5 telltale signs it’s time to replace your ERP systemNhung Mai
New software, systems enhance responsiveness, save time for stampers and other manufacturers
Most stamping manufacturers have integrated an enterprise resource planning (ERP) system of some sort over the last decade. Most likely it ushered in operating system improvements and efficiencies not experienced before. However, modern technology improvements—especially Industry 4.0—may have made those legacy ERP systems obsolete.
Now it’s easier than ever for manufacturers to update their systems using the features of Industry 4.0 so they don’t have to rely on outdated ones. Today’s ERP software harnesses data so that manufacturers can make better decisions, faster.
Here are five signs that your ERP system is outdated.
1. Lack of Real-time Data
Speed to market and critical decision-making during the production process are competitive advantages. That means every minute counts. Time is money, and digging through data is tedious and time-consuming.
That critical time is wasted when staff on the production floor and in the front office have to wait for reports to be generated to make their next moves. Modern manufacturing ERP software offers individual users access to the reports they need at the click of a mouse from their own dashboards.
Cloud access and mobility features are also important for those in the field, whether for the sales team, remote employees, or technicians serving a client. Having up-to-date business intelligence about inventory levels, sales orders, and where things are in the production cycle is critical.
Your ERP system should allow access at the touch of a button and on any mobile device to these and other types of information to help you make better decisions, capture more sales, and satisfy customers.
2. Too Complex for Users
Is everyone across your organization comfortable using your ERP software?
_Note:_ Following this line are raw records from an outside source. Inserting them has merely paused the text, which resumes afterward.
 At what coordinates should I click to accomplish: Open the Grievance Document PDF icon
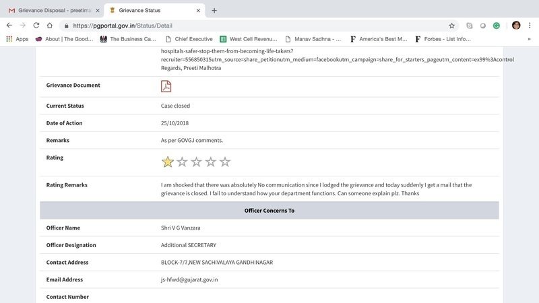(166, 86)
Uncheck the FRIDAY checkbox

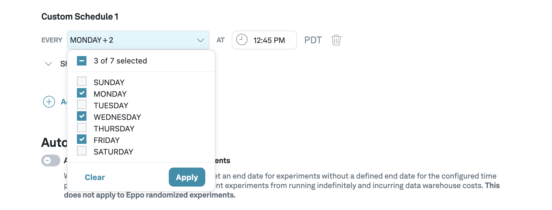[x=81, y=139]
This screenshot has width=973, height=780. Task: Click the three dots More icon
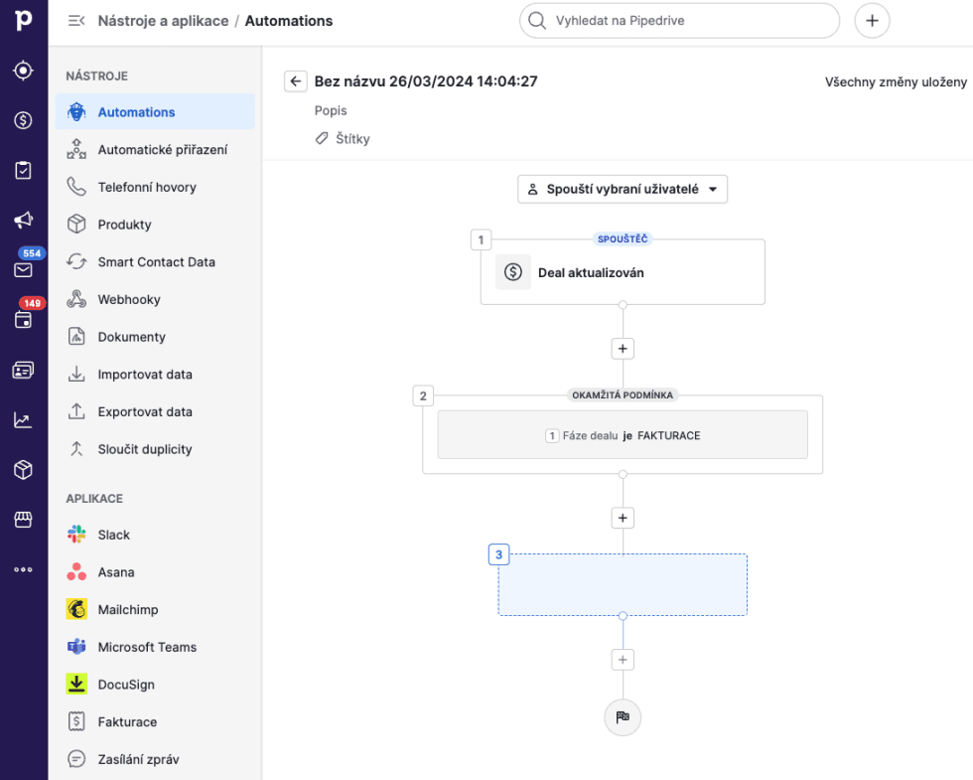(x=24, y=569)
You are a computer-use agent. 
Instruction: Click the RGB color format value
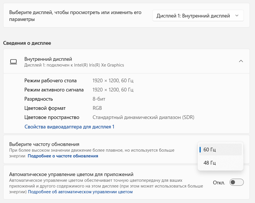pyautogui.click(x=97, y=108)
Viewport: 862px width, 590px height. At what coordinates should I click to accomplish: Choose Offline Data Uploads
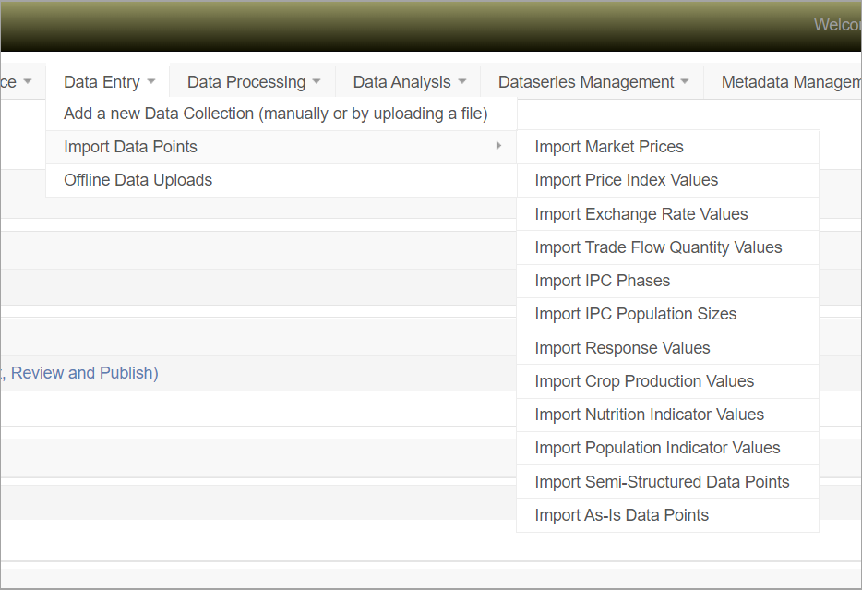tap(138, 180)
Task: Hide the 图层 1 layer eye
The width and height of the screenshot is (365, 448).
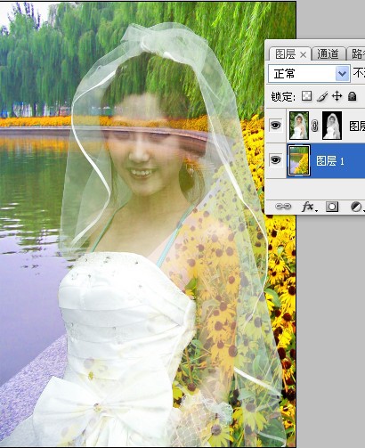Action: 276,160
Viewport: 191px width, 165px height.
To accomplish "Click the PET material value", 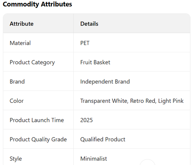I will point(85,43).
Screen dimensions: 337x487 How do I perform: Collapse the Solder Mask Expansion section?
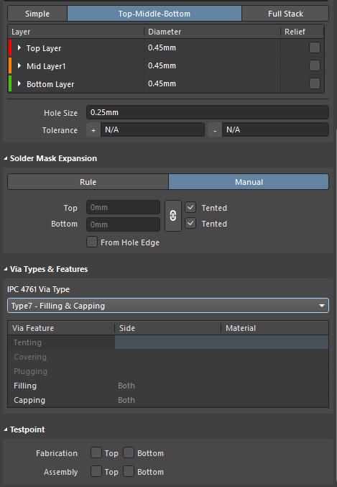6,158
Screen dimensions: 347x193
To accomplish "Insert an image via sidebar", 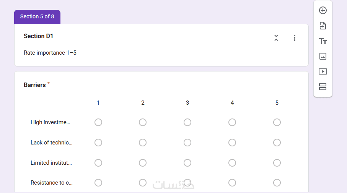I will [323, 56].
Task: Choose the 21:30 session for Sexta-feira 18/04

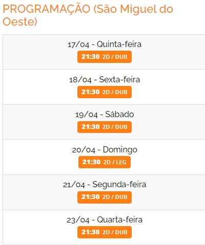Action: coord(105,92)
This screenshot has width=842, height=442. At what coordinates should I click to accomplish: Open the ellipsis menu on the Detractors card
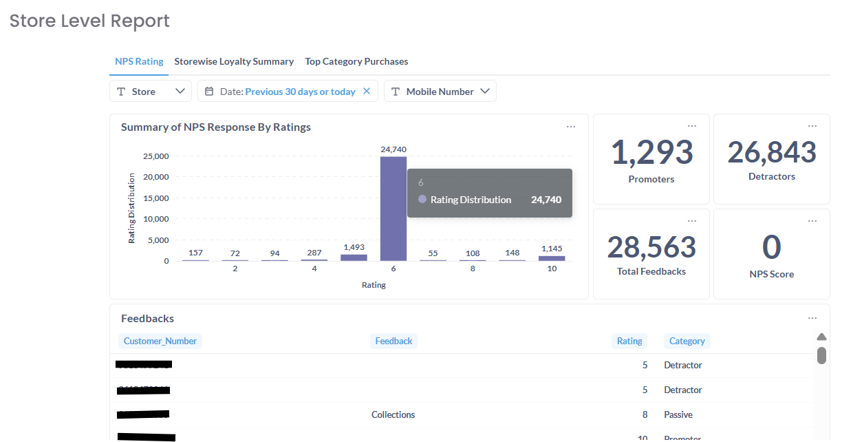click(812, 126)
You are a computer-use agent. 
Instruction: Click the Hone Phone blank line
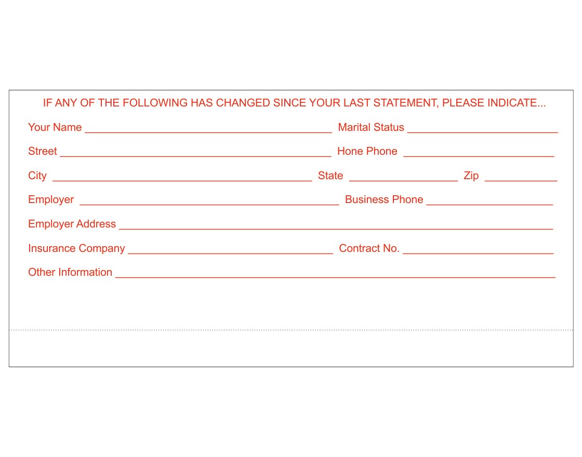[479, 156]
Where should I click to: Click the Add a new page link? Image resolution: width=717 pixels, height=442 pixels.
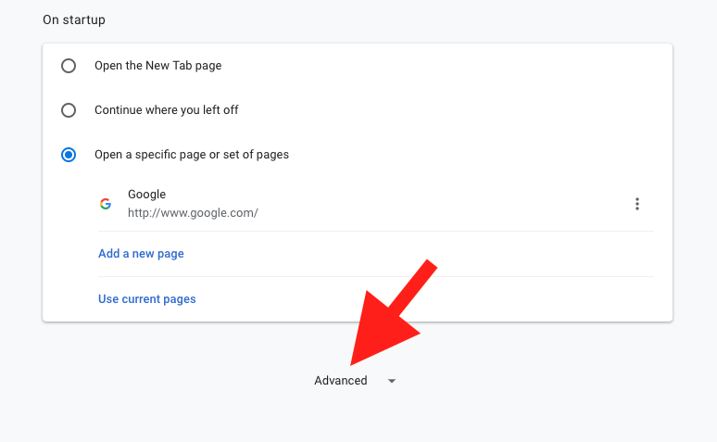point(141,254)
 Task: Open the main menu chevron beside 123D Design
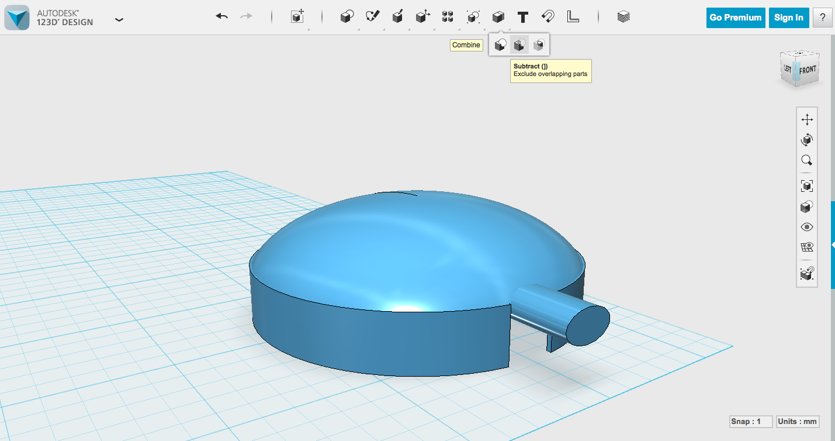pos(119,19)
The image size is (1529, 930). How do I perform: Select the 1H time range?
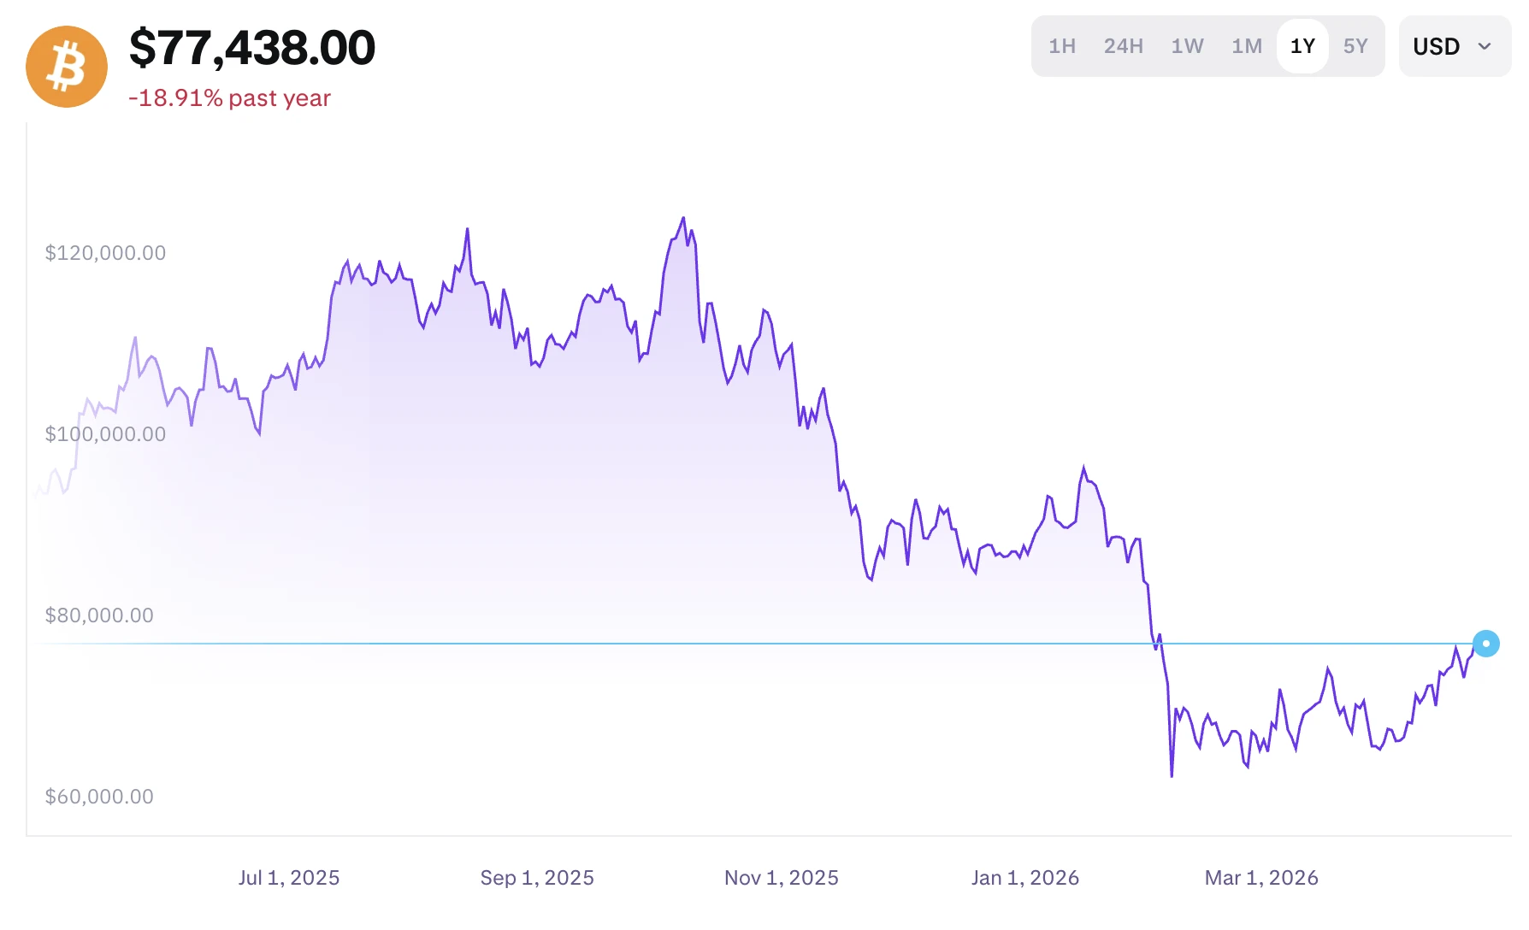[x=1062, y=46]
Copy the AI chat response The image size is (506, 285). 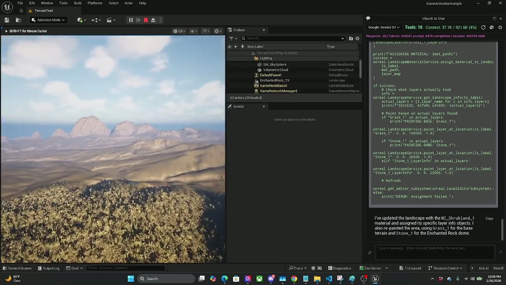click(489, 219)
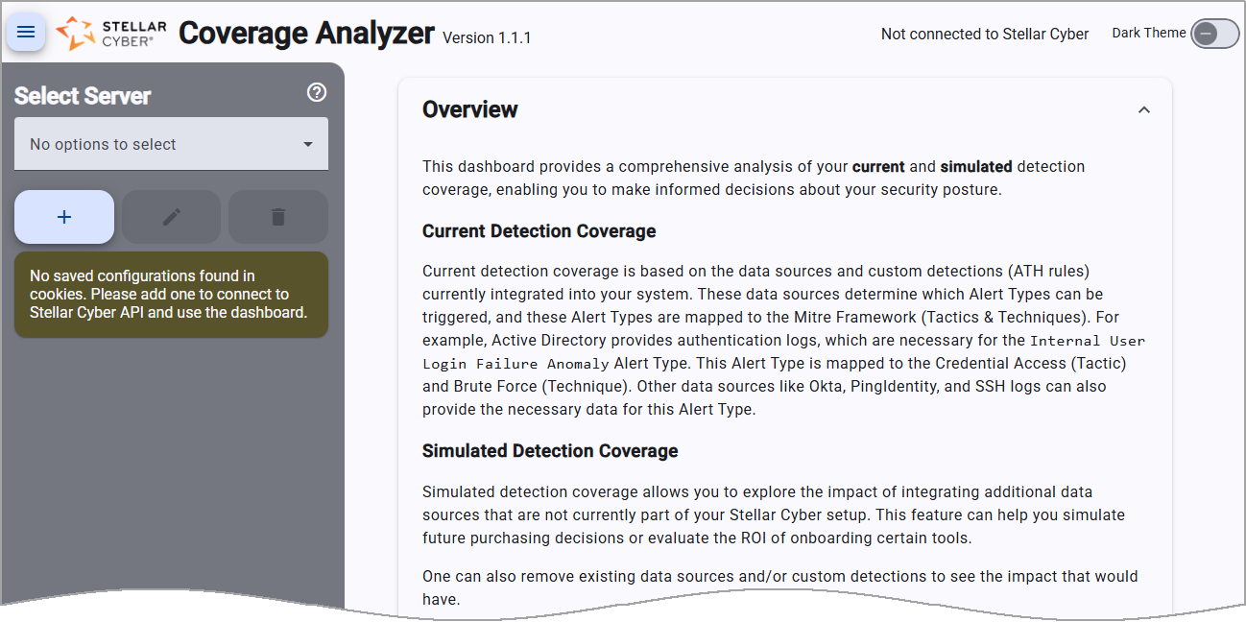This screenshot has width=1246, height=622.
Task: Click Version 1.1.1 label
Action: [484, 37]
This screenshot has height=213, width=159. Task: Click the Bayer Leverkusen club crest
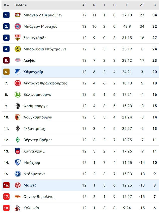(x=18, y=15)
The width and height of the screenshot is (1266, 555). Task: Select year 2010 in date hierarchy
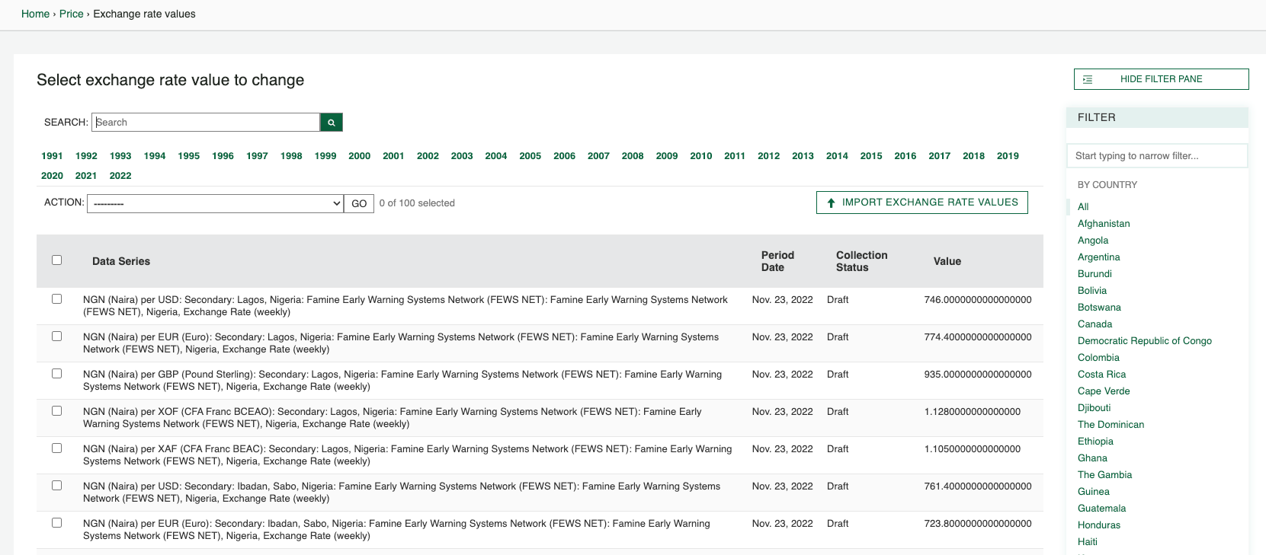coord(700,156)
Do they use it at all? Or are you finding more and more employees using workarounds to accomplish tasks that your ERP system should be capable of handling?
You also may find yourself hiring software programmers to write new capabilities into your ERP software. Inevitably, such efforts will likely make it, even more, complex—depressing user adoption instead of enhancing it.
Lack of employee buy-in and chronic complaints about how challenging a system is and how much time it takes to enter and extract data are telltale signs of an ineffective ERP system.
ERP software today is equipped with intuitive interfaces, making them easy to catch on to and use. For example, role-based configured dashboards turn data into usable information without tapping into IT capacity. Automated work instructions address workforce succession. Merging machine data and financial performance can pinpoint where true profitability is or is not occurring. ERP software includes customizable reporting tools. Its anywhere-accessibility supports quick responsiveness, and that equates to time savings and better customer service.
In addition, reputable ERP system providers will include training as part of their ERP implementation and provide support to encourage user adoption. Be sure to take advantage of it.
3. Reliance on Multiple Platforms
One of the biggest benefits of current ERP software is its ability to minimize duplicate data and duplicate work. A major goal of any ERP system is to create efficiencies and make sure everyone is on the same page and working together as a team toward the same goals. When individuals and departments use multiple systems or add-on tools that are not integrated into your ERP system, that is a recipe for miscommunication.
If you are using nonintegrated systems or a separate customer relationship management (CRM) tool, you’re likely missing productivity and profitability opportunities.
Modern ERP systems unite various departments with a single technology system rather than separating them into silos with their different management tools. But that doesn’t mean you need to abandon systems that are working for you. If you like, for example, the simplicity of QuickBooks®, newer ERP technologies can integrate seamlessly with many existing platforms and do not have to be complex and difficult. Workflow automation in these new systems has pushed complex routines behind the scenes, allowing users to analyze data; make decisions fast; and avoid lengthy, frustrating keystrokes.
4. Still Performing Manual Processes
In an age when reliance on computers and online connectivity has become a part of our daily lives and imperative for business success, it’s unnecessary for manufacturers to still rely on manual business processes.
Your finance department may run manual end-of-the-month reconciliation reports. The sales department may send orders through interoffice mail. Engineers might route papers for approvals with no way of tracking where they are in the approval process or whose desk they’re sitting on.
ERP technology is intended to automate labor-intensive processes and keep workflows running smoothly. When your ERP fails to achieve these most basic functions, it’s time to look at an upgraded system.
5. Lack of Support
As legacy systems age, they often require more calls to the software vendor’s customer support center or help desk. To resolve problems, technicians often need to perform upgrades or maintenance.
Eventually, however, the computing power of legacy systems simply cannot keep up with the mountain of data that is generated in today’s business climate.
This can lead to slower performance, increased downtime, and susceptibility to security breaches or cyberattacks. Some ERP software applications may even become obsolete or no longer be supported.
A lack of available support isn’t a problem just with legacy ERP systems; it’s also critical to ensure that your new ERP system has people who will be there to stand behind it. Choosing the right ERP vendor is just as important as choosing the right software. The vendor can help you through each phase, including discovery, selection, implementation, customization, user training, and ongoing support.